## [Brano di testo]
Quali sono dunque questi beni? Evidentemente quelli rimasti integri e intatti cosi come sono stati creati, quelli che Dio solo creò e che, secondo l’Apostolo, predispose perché noi camminassimo in essi; sono le opere buone nelle quali siamo stati creati in Cristo Gesù; vale a dire la bontà, l'integrità, la pietà, la giustizia, la verità, la misericordia, la carità, la pace che dona salvezza, la gioia spirituale con il frutto dello Spirito, Tutte queste cose, con i loro frutti, sono buone. Quelle ad esse contrarie sono cattive: cioè la malizia, la corruzione, l’empietà, l’ingiustizia, la menzogna, l’avarizia, l’odio, la discordia, l’amarezza con i molteplici frutti che ne derivano. innumerevoli sono gli effetti prodotti dai due contrari, il bene e il male. Il primo male, quello che si allontana dalla bontà e integrità originarie, è l’orgoglio della prima caduta; ad esso si oppone l’umile stima di una pia bontà che riconosce e glorifica il suo Creatore: questo è il primo bene di una creatura fornita di ragione. Tutto il resto si è poi sviluppato gradatamente nelle due direzioni in una sterminata selva di nomi. Stando così le cose, con ferma determinazione si devono custodire i beni, con l'aiuto di Dio, che dev'essere implorato sempre, tanto nei momenti favorevoli quanto in quelli sfavorevoli, perché non ci si inebri di vanità nel primo caso e non si cada nella disperazione nel secondo.
Pertanto si deve sempre stare in guardia da entrambi i pericoli, cioè da ogni eccesso, mediante una magnifica temperanza e un autentico discernimento, che è molto affine all'umiltà cristiana e apre la via della perfezione ai veri soldati di Cristo. Evidentemente si deve sempre discernere rettamente nei casi dubbi e in ogni circostanza distinguere equamente il bene dal male, tanto tra l’uno e l`altro se sono esterni a noi, quanto se sono in noi, tra corpo e anima, atti e abitudini, operosità e quiete, vita pubblica e vita privata. I mali da evitare sono, similmente, superbia, invidia, menzogna, corruzione, empietà, malvagia trasgressione della moralità, golosità, fornicazione, cupidigia, ira, tristezza, instabilità, vanagloria, orgoglio, maldicenza. I beni delle virtù da ricercare sono, altresì, umiltà, benevolenza, purezza, obbedienza, astinenza, castità, magnanimità, pazienza, gioia, stabilità, fervore, solerzia, vigilanza, silenzio. Tutto ciò, tramite la fortezza che rende capaci di sopportare e la temperanza che rende capaci di moderazione, è, per così dire, da mettere sui piatti della bilancia del discernimento per pesarvi le nostre azioni abituali, secondo la misura del nostro sforzo, nella continua ricerca di ciò che basta. Infatti, colui al quale ciò che è sufficiente non basta, ha senza dubbio oltrepassato la misura della discrezione, e tutto ciò che oltrepassa tale misura è chiaramente un vizio.

## [Compito richiesto A]
Nel brano sul bene e sul male, quale viene indicato come il primo male, quello che si allontana dalla bontà e integrità originarie?
## [Compito richiesto B]
Prosegua il brano sul discernimento tra il bene e il male, riprendendo dopo la sua ultima frase.

## [Materiale fornito]
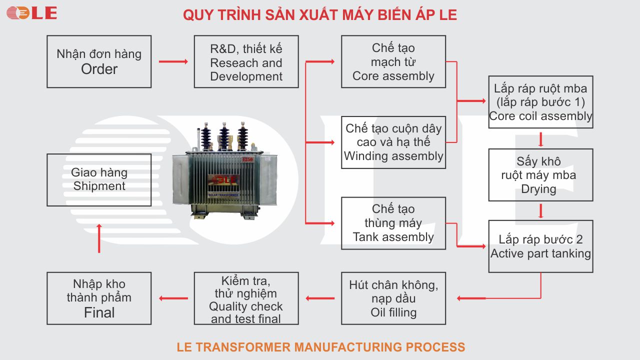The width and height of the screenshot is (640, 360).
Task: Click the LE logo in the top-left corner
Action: point(32,13)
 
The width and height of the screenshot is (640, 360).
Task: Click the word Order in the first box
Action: point(99,69)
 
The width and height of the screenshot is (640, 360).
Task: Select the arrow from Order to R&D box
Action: point(173,62)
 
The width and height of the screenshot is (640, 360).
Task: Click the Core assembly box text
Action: point(393,76)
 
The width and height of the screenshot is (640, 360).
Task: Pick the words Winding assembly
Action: point(393,156)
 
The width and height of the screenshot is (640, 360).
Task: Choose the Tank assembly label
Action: point(393,237)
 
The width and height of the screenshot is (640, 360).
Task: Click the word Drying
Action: point(538,189)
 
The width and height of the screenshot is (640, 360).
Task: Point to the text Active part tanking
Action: point(540,254)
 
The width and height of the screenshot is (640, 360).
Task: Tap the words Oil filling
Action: point(394,312)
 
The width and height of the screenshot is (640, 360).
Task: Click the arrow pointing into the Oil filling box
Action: point(470,298)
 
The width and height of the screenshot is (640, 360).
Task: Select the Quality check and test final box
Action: point(246,298)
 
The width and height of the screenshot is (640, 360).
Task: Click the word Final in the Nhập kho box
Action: point(99,313)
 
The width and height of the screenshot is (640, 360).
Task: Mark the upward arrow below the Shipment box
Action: point(99,238)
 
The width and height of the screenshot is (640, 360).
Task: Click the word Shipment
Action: point(99,186)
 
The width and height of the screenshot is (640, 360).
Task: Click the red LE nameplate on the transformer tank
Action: point(225,179)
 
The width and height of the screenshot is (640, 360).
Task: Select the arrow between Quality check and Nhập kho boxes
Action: point(173,298)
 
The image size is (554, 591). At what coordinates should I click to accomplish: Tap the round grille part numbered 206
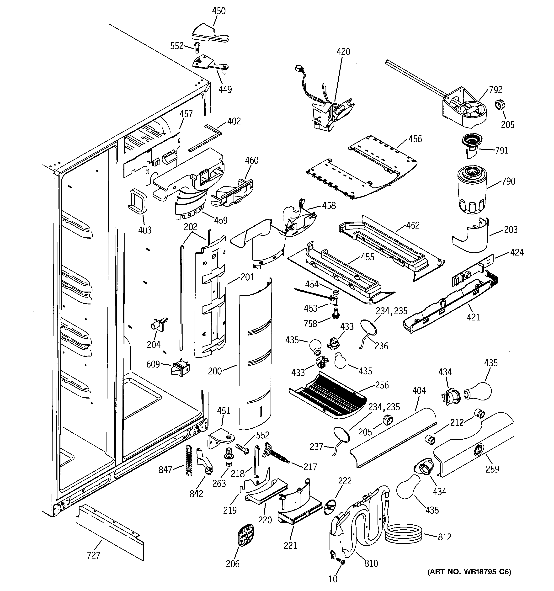tap(246, 535)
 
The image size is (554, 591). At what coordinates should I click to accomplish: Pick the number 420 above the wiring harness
tap(343, 52)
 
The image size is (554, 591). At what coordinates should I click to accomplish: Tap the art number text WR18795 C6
tap(469, 571)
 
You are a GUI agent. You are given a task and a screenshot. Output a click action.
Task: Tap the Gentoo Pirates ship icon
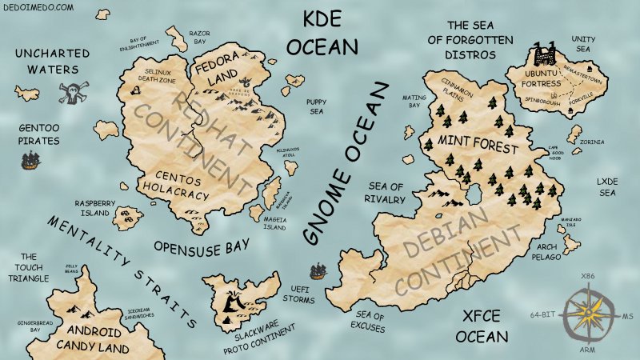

## [Risposta scritta A]
L'orgoglio della prima caduta.

## [Risposta scritta B]
(XIII) Tra il poco e il troppo la giusta misura sta nel mezzo; essa sempre ci trattiene da ciò che eccede in un senso o nell’altro, in tutto procura sempre quanto è davvero necessario e tiene lontano dall'irragionevolezza di una volontà avida del superfluo. Questa misura della vera discrezione, che pesa con una bilancia precisa ogni nostro atto, non ci permetterà mai di deviare da ciò che è giusto, e, se la seguiamo sempre rettamente come guida, non ci lascerà cadere in errore. Si deve sempre stare in guardia dagli eccessi opposti, secondo quel detto: Non discostatevi né a destra né a sinistra; e si deve sempre procedere diritto seguendo la discrezione, cioè la luce che viene da Dio, dicendo molto spesso e cantando il versetto del salmista vittorioso: Dio mio, illumina le mie tenebre, poiché per te sarò liberato dalla tentazione. La vita sulla terra, in effetti è una tentazione.

IX. LA MORTIFICAZIONE (XIV)

La parte più importante della regola dei monaci è la mortificazione, che è loro comandata dalla Scrittura: Non far nulla senza consiglio. Se, dunque, non si deve fare nulla senza consiglio, in tutto lo si deve chiedere.,Anche Mosé raccomanda ciò: Interroga tuo padre e te lo farà sapere, i tuoi vecchi e te lo diranno.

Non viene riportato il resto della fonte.